Pixel coordinate grounding data:

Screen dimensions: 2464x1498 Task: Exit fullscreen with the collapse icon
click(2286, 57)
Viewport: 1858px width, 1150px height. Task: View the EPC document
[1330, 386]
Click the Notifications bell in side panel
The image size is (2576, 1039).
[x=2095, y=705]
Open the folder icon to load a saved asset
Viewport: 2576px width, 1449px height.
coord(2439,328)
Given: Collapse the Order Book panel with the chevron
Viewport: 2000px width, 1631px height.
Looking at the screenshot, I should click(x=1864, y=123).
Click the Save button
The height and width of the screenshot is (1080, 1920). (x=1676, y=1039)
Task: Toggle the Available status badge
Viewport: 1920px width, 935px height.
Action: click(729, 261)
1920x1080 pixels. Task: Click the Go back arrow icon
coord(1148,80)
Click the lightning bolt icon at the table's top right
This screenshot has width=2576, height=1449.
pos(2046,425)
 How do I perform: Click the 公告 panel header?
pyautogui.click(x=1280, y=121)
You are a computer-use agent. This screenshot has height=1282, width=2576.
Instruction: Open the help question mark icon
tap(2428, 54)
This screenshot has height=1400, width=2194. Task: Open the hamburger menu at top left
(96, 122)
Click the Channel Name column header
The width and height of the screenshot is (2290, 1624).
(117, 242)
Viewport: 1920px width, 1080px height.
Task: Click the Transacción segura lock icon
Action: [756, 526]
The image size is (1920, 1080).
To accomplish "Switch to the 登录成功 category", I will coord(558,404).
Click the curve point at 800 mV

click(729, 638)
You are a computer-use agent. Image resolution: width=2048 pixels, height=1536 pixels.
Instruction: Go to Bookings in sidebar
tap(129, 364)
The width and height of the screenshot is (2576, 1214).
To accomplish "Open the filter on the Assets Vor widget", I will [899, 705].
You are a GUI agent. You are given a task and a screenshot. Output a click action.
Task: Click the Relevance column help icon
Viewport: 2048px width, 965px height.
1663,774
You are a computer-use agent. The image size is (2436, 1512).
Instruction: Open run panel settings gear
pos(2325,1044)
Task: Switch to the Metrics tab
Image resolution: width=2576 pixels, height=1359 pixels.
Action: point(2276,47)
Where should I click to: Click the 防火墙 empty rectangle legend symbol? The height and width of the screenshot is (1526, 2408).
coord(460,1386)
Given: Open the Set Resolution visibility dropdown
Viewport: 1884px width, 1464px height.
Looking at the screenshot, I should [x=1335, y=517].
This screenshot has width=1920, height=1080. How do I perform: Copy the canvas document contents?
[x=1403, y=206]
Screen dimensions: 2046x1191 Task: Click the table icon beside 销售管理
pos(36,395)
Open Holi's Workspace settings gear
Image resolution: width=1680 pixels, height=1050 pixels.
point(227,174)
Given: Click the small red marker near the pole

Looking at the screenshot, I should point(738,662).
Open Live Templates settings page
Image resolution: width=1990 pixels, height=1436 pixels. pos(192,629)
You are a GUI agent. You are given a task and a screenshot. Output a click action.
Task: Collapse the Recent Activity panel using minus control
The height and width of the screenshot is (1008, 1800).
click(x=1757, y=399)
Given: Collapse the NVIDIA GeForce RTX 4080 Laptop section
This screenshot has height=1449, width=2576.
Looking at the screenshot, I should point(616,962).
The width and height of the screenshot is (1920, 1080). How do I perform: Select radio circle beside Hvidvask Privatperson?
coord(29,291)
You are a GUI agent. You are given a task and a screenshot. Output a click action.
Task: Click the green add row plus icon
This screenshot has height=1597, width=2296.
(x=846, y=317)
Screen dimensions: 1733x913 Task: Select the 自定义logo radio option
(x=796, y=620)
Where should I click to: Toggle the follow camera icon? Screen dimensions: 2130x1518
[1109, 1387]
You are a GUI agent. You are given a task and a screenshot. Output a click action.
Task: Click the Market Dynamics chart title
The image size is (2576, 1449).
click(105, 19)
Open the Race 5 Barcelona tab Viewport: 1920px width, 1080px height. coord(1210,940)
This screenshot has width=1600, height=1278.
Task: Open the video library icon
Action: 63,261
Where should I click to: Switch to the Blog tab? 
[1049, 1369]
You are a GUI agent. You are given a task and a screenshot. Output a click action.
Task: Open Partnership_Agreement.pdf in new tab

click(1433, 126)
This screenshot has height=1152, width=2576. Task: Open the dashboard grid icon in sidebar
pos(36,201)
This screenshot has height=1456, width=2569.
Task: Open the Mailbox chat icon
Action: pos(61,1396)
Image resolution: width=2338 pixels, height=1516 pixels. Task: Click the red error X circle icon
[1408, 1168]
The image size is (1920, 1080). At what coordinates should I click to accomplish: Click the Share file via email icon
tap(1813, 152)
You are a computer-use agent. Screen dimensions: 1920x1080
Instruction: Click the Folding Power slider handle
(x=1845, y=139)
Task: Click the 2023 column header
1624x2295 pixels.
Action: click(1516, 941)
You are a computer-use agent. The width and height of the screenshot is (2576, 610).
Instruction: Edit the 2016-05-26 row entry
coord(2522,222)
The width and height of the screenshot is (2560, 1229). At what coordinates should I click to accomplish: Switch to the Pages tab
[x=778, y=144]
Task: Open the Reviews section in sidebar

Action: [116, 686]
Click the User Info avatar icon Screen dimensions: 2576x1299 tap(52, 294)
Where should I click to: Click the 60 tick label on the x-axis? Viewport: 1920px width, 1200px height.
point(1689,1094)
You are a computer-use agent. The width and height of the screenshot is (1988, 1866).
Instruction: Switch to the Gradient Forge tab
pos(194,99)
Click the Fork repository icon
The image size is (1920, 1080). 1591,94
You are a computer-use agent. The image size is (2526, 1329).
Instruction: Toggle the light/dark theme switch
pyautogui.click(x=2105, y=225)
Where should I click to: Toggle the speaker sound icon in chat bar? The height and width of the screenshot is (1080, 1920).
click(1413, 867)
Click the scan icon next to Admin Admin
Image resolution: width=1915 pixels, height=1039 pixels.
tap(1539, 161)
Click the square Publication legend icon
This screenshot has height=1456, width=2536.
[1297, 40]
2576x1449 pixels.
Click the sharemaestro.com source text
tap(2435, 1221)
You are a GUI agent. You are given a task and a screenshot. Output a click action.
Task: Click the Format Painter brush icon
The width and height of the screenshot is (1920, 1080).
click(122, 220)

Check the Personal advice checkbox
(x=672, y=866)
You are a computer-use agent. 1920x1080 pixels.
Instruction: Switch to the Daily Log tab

Exercise aim:
Your task is to copy all of the entries exactly.

Task result:
Screen dimensions: 2464x1498 Task: Exit fullscreen with the collapse icon
click(2286, 57)
Viewport: 1858px width, 1150px height. Task: View the EPC document
[1330, 386]
Click the Notifications bell in side panel
The image size is (2576, 1039).
[x=2095, y=705]
Open the folder icon to load a saved asset
Viewport: 2576px width, 1449px height.
coord(2439,328)
Given: Collapse the Order Book panel with the chevron
Viewport: 2000px width, 1631px height.
Looking at the screenshot, I should click(x=1864, y=123).
Click the Save button
The height and width of the screenshot is (1080, 1920). (x=1676, y=1039)
Task: Toggle the Available status badge
Viewport: 1920px width, 935px height.
Action: click(729, 261)
1920x1080 pixels. Task: Click the Go back arrow icon
coord(1148,80)
Click the lightning bolt icon at the table's top right
This screenshot has width=2576, height=1449.
pos(2046,425)
 How do I perform: Click the 公告 panel header?
pyautogui.click(x=1280, y=121)
You are a computer-use agent. This screenshot has height=1282, width=2576.
Instruction: Open the help question mark icon
tap(2428, 54)
This screenshot has height=1400, width=2194. Task: Open the hamburger menu at top left
(96, 122)
Click the Channel Name column header
The width and height of the screenshot is (2290, 1624).
(117, 242)
Viewport: 1920px width, 1080px height.
Task: Click the Transacción segura lock icon
Action: [756, 526]
The image size is (1920, 1080).
To accomplish "Switch to the 登录成功 category", I will coord(558,404).
Click the curve point at 800 mV

click(729, 638)
You are a computer-use agent. Image resolution: width=2048 pixels, height=1536 pixels.
Instruction: Go to Bookings in sidebar
tap(129, 364)
The width and height of the screenshot is (2576, 1214).
To accomplish "Open the filter on the Assets Vor widget", I will [899, 705].
You are a GUI agent. You are given a task and a screenshot. Output a click action.
Task: Click the Relevance column help icon
Viewport: 2048px width, 965px height.
1663,774
You are a computer-use agent. The image size is (2436, 1512).
Instruction: Open run panel settings gear
pos(2325,1044)
Task: Switch to the Metrics tab
Image resolution: width=2576 pixels, height=1359 pixels.
Action: point(2276,47)
Where should I click to: Click the 防火墙 empty rectangle legend symbol? The height and width of the screenshot is (1526, 2408).
coord(460,1386)
Given: Open the Set Resolution visibility dropdown
Viewport: 1884px width, 1464px height.
Looking at the screenshot, I should [x=1335, y=517].
This screenshot has width=1920, height=1080. How do I perform: Copy the canvas document contents?
[x=1403, y=206]
Screen dimensions: 2046x1191 Task: Click the table icon beside 销售管理
pos(36,395)
Open Holi's Workspace settings gear
Image resolution: width=1680 pixels, height=1050 pixels.
point(227,174)
Given: Click the small red marker near the pole

Looking at the screenshot, I should point(738,662).
Open Live Templates settings page
Image resolution: width=1990 pixels, height=1436 pixels. pos(192,629)
You are a GUI agent. You are given a task and a screenshot. Output a click action.
Task: Collapse the Recent Activity panel using minus control
The height and width of the screenshot is (1008, 1800).
click(x=1757, y=399)
Given: Collapse the NVIDIA GeForce RTX 4080 Laptop section
This screenshot has height=1449, width=2576.
Looking at the screenshot, I should point(616,962).
The width and height of the screenshot is (1920, 1080). How do I perform: Select radio circle beside Hvidvask Privatperson?
coord(29,291)
You are a GUI agent. You are given a task and a screenshot. Output a click action.
Task: Click the green add row plus icon
This screenshot has height=1597, width=2296.
(x=846, y=317)
Screen dimensions: 1733x913 Task: Select the 自定义logo radio option
(x=796, y=620)
Where should I click to: Toggle the follow camera icon? Screen dimensions: 2130x1518
[1109, 1387]
You are a GUI agent. You are given a task and a screenshot. Output a click action.
Task: Click the Market Dynamics chart title
The image size is (2576, 1449).
click(105, 19)
Open the Race 5 Barcelona tab Viewport: 1920px width, 1080px height. coord(1210,940)
This screenshot has width=1600, height=1278.
Task: Open the video library icon
Action: 63,261
Where should I click to: Switch to the Blog tab? 
[1049, 1369]
You are a GUI agent. You are given a task and a screenshot. Output a click action.
Task: Open Partnership_Agreement.pdf in new tab

click(1433, 126)
This screenshot has height=1152, width=2576. Task: Open the dashboard grid icon in sidebar
pos(36,201)
This screenshot has height=1456, width=2569.
Task: Open the Mailbox chat icon
Action: pos(61,1396)
Image resolution: width=2338 pixels, height=1516 pixels. Task: Click the red error X circle icon
[1408, 1168]
The image size is (1920, 1080). At what coordinates should I click to accomplish: Click the Share file via email icon
tap(1813, 152)
You are a computer-use agent. Screen dimensions: 1920x1080
Instruction: Click the Folding Power slider handle
(x=1845, y=139)
Task: Click the 2023 column header
1624x2295 pixels.
Action: click(1516, 941)
You are a computer-use agent. The width and height of the screenshot is (2576, 610).
Instruction: Edit the 2016-05-26 row entry
coord(2522,222)
The width and height of the screenshot is (2560, 1229). At what coordinates should I click to accomplish: Switch to the Pages tab
[x=778, y=144]
Task: Open the Reviews section in sidebar

Action: [116, 686]
Click the User Info avatar icon Screen dimensions: 2576x1299 tap(52, 294)
Where should I click to: Click the 60 tick label on the x-axis? Viewport: 1920px width, 1200px height.
point(1689,1094)
You are a computer-use agent. The width and height of the screenshot is (1988, 1866).
Instruction: Switch to the Gradient Forge tab
pos(194,99)
Click the Fork repository icon
The image size is (1920, 1080). 1591,94
You are a computer-use agent. The image size is (2526, 1329).
Instruction: Toggle the light/dark theme switch
pyautogui.click(x=2105, y=225)
Where should I click to: Toggle the speaker sound icon in chat bar? The height and width of the screenshot is (1080, 1920).
click(1413, 867)
Click the scan icon next to Admin Admin
Image resolution: width=1915 pixels, height=1039 pixels.
tap(1539, 161)
Click the square Publication legend icon
This screenshot has height=1456, width=2536.
[1297, 40]
2576x1449 pixels.
Click the sharemaestro.com source text
tap(2435, 1221)
You are a GUI agent. You are given a task and a screenshot. Output a click action.
Task: Click the Format Painter brush icon
The width and height of the screenshot is (1920, 1080).
click(122, 220)

Check the Personal advice checkbox
(x=672, y=866)
You are a computer-use agent. 1920x1080 pixels.
Instruction: Switch to the Daily Log tab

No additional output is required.